In the dating game, first impressions are critical. Having your lipstick under control, your handshake firm, and your fingernails clean count for a lot.
You know this. EVERYBODY knows this. It's not really that complicated.
Marketing is no different. In many cases you're addressing someone for the first time, and you rightly know those first impressions are critical. Unfortunately, in the heat of battle-for-the-buck some folks lose sight of the basics.
Experts agree that just a few things control your marketing destiny. Get 'em right and your marketing is mahvelous. Get 'em wrong and you're mud.
Yet it can be damnably difficult to get the perfect balance, the perfect tone. Even years of practice doesn't make perfect. That's why marketing is so exciting. You never really know how you did until the results are in.
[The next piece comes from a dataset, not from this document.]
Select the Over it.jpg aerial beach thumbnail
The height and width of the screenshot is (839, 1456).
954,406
Here, then, in the generous spirit of Community Service, I proffer five common sense marketing "rules" based on years of our professional predecessors' trial and error.
#1. → The List. A great list can make even a mediocre marketing effort sizzle. But a poor list can doom even great creative. That means you need to put a lot of thought, time and yes, money, into ensuring you've got the right list for your message.
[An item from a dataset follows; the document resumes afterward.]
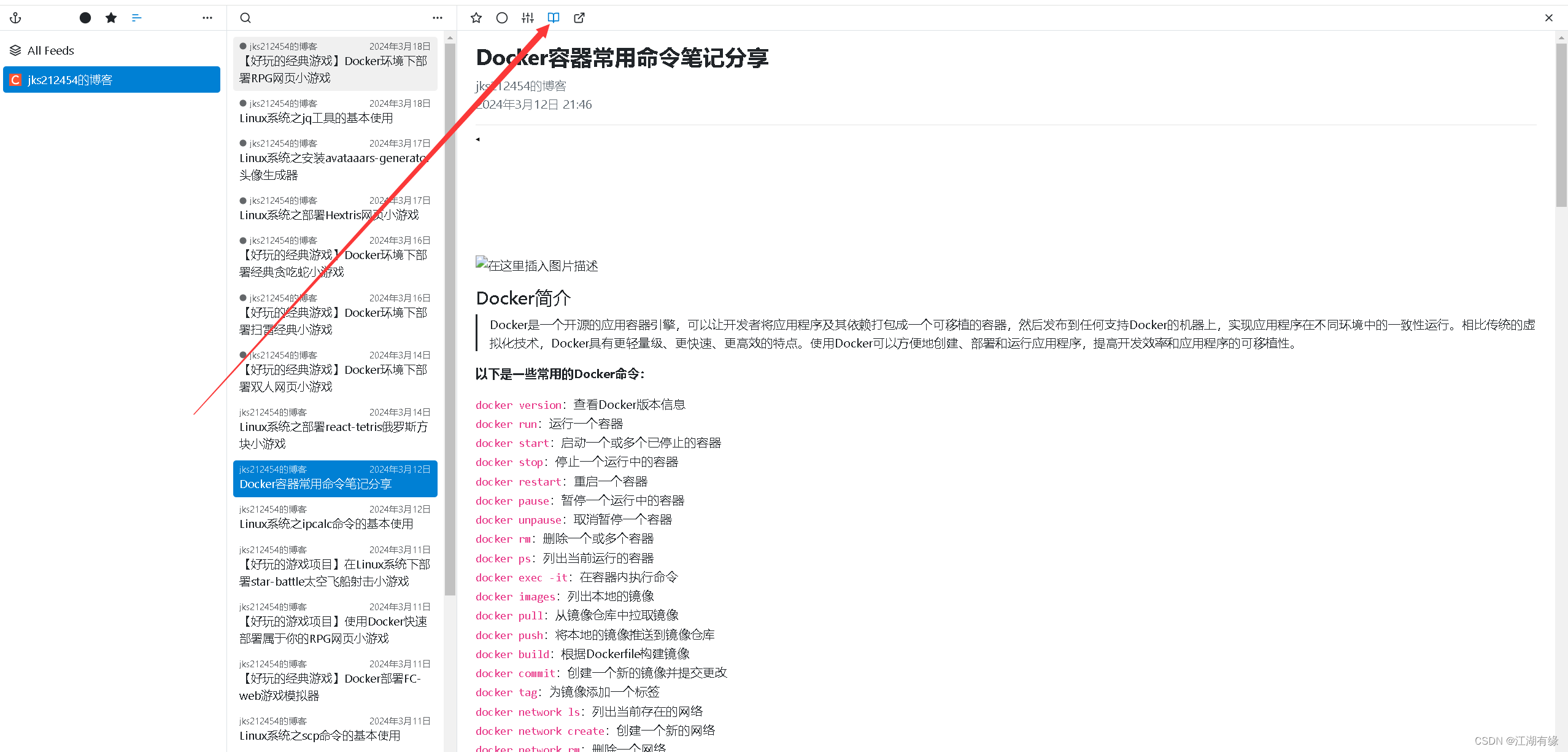Select the filter list icon
The image size is (1568, 752).
136,18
Corollary: Trust but Verify. 15% of the public moves every year. Ignore that fact, and you can guarantee the crippling double whammy of reduced response rates and wasted production costs. Ouch! Clean your data regularly. Dedupe it. NCOA it. Ensure address accuracy. Clean data to extends a list's useful life.
#2. →The Look. The first thing that catches the eye is the look of your piece. Are the colors bright? The type bold? The design attractive? The headline intriguing? The font readable? Is there a focal point to draw the eye? If you're boring your audience from the get-go, your message won't have a chance. Ho Hum = horrible.
Corrollary: Keep it Clean. Control your type fonts. Just because color is "free" doesn't mean you should use it willy nilly. Use white space to let the eye and mind rest as the reader absorbs your message.
#3. → The Message. Keep your message clear... Concise... Compelling. Vary sentence and paragraph lengths to make the presentation interesting. Tell your audience exactly what you want them to do. Don't make them guess; don't bury your call to action. Use an "expire-by date" to drive action, ie "We need to hear from you in the next week... "
Corrollary: Avoid distractions. Keep the message — and design — focused. Ruthlessly edit unnecessary words. Use bullets to emphasize critical points.
#4. → The Timing. You're probably running behind schedule. Production has been delayed. You're getting anxious to launch. But wait! Is there a killer snow storm approaching? Better hold up; as tough as waiting can be, your audience will be more receptive later.
Corrollary: Accept your fate. You can control lists, message and design, but you can't always control timing. Unexpected things happen every day. 911. Massive fires and floods. Wars break out. If a cosmic event throws off your response rates, chalk it up to fate. And try, try again.
#5. → Step and Repeat. Be persistent... and consistent. Send your message several times. You'll never know if your target was having a tough day when your first message arrived. Maybe you'll get his attention the next time.
Corrollary: Don't give up. Keep on keeping on, as we used to say circa 1960. Keep the look and the message consistent to build your branding. Mix it up too much and you'll be mixing up your audience, too.
So there you have it. Five common-sense rules to let you go forth and prosper.